_Task objective_
Nothing past the line containing "Task: Click the avatar thumbnail of CZ" belongs in the output. Copy exactly every line of the data below from the first up to and including it.

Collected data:
=== Begin Enclosure ===

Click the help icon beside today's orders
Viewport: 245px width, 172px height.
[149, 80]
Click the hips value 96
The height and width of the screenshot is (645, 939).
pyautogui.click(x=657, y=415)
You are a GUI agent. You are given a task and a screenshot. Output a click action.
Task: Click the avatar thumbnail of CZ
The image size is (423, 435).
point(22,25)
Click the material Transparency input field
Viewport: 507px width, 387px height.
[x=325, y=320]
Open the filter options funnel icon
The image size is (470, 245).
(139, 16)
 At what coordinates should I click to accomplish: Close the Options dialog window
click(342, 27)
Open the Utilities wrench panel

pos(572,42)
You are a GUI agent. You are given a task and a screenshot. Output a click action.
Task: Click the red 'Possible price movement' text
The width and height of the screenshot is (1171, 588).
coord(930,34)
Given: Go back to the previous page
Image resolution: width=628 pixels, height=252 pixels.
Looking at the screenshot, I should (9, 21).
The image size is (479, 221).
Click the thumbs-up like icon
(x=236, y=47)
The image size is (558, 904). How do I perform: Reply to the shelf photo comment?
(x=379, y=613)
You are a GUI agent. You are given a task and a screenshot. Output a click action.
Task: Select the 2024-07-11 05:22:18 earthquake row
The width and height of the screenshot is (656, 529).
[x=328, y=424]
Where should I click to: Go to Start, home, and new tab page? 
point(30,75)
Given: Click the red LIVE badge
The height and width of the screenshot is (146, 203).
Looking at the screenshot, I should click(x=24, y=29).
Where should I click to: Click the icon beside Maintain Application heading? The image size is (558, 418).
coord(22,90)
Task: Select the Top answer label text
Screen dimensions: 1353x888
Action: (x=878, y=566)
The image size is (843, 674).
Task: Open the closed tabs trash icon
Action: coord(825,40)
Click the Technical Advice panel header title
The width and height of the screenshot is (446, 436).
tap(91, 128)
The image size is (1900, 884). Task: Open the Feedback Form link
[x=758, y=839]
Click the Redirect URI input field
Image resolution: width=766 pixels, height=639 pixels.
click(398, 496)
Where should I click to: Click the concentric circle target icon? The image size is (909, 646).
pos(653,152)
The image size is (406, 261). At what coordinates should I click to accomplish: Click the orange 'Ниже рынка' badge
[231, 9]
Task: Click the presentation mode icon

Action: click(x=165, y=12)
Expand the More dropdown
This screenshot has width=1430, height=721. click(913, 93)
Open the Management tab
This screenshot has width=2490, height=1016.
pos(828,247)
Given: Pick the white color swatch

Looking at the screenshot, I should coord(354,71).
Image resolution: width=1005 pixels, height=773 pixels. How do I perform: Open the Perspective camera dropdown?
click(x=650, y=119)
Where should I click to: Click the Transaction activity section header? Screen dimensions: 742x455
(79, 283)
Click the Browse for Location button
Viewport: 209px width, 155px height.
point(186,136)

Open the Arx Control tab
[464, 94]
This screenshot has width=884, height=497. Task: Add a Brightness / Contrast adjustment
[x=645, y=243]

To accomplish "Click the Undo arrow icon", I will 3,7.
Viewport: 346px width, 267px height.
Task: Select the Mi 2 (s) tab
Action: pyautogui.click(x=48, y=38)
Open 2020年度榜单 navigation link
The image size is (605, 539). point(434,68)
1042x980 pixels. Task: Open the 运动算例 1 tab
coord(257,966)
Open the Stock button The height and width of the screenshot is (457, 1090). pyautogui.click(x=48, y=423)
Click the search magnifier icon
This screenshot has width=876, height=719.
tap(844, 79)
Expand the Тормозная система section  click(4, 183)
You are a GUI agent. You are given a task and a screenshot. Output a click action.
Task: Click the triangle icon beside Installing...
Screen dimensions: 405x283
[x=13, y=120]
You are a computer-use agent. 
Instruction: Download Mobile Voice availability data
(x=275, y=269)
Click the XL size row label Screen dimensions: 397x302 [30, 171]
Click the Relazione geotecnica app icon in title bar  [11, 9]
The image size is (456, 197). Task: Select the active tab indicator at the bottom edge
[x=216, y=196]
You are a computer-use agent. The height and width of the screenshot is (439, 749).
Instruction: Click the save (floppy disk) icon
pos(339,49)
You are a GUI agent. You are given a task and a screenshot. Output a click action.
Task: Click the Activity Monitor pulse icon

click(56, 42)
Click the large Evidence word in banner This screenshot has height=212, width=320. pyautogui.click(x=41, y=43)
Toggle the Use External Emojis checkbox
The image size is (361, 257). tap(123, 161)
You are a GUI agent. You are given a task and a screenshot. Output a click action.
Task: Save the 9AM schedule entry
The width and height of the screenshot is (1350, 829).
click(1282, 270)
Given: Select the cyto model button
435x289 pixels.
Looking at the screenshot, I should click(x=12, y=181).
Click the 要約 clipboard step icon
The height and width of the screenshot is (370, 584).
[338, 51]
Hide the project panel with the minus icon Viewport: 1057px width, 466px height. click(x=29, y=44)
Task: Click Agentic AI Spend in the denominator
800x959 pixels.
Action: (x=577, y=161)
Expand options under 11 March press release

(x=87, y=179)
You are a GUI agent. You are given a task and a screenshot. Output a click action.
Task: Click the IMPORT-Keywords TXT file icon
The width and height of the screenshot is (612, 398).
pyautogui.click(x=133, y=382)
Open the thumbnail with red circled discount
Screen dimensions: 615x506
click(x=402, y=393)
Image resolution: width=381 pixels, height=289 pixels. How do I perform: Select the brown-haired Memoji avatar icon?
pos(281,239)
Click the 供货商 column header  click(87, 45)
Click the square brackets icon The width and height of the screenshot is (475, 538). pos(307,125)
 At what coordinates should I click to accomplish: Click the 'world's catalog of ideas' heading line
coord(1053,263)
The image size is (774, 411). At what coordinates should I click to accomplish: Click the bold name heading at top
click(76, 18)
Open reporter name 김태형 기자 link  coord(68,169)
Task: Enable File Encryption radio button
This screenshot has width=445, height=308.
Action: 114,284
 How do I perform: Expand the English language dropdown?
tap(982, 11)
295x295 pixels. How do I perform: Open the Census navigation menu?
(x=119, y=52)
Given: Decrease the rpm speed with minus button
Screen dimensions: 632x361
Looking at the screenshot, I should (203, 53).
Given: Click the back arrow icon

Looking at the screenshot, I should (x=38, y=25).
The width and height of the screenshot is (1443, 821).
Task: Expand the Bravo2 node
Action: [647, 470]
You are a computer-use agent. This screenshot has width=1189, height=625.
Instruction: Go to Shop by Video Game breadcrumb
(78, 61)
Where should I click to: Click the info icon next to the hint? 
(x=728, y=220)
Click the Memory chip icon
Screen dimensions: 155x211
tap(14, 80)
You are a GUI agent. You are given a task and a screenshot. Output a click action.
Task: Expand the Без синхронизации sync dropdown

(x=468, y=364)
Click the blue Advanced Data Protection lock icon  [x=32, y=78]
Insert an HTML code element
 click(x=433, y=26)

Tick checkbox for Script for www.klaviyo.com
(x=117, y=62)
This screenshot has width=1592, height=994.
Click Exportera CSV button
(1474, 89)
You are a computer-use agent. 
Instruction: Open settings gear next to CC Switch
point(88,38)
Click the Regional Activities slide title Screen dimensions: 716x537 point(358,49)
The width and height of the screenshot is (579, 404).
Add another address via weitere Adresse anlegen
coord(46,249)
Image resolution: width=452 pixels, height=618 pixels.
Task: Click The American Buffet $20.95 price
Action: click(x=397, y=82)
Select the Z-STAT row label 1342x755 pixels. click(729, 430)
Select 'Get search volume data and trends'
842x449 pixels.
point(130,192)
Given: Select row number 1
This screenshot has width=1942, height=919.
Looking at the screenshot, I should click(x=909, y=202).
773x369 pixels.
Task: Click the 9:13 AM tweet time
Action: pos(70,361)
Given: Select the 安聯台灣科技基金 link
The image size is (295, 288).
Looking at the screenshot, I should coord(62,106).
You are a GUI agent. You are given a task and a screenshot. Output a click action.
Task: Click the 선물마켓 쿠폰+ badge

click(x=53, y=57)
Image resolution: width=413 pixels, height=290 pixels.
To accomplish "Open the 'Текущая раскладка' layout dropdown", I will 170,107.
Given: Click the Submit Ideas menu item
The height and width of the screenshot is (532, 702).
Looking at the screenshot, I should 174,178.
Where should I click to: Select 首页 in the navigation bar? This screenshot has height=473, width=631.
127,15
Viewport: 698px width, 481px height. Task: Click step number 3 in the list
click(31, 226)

=== End Enclosure ===

_Result of this exercise_
Click the help icon beside today's orders
Viewport: 245px width, 172px height.
[149, 80]
Click the hips value 96
The height and width of the screenshot is (645, 939).
pyautogui.click(x=657, y=415)
You are a GUI agent. You are given a task and a screenshot. Output a click action.
Task: Click the avatar thumbnail of CZ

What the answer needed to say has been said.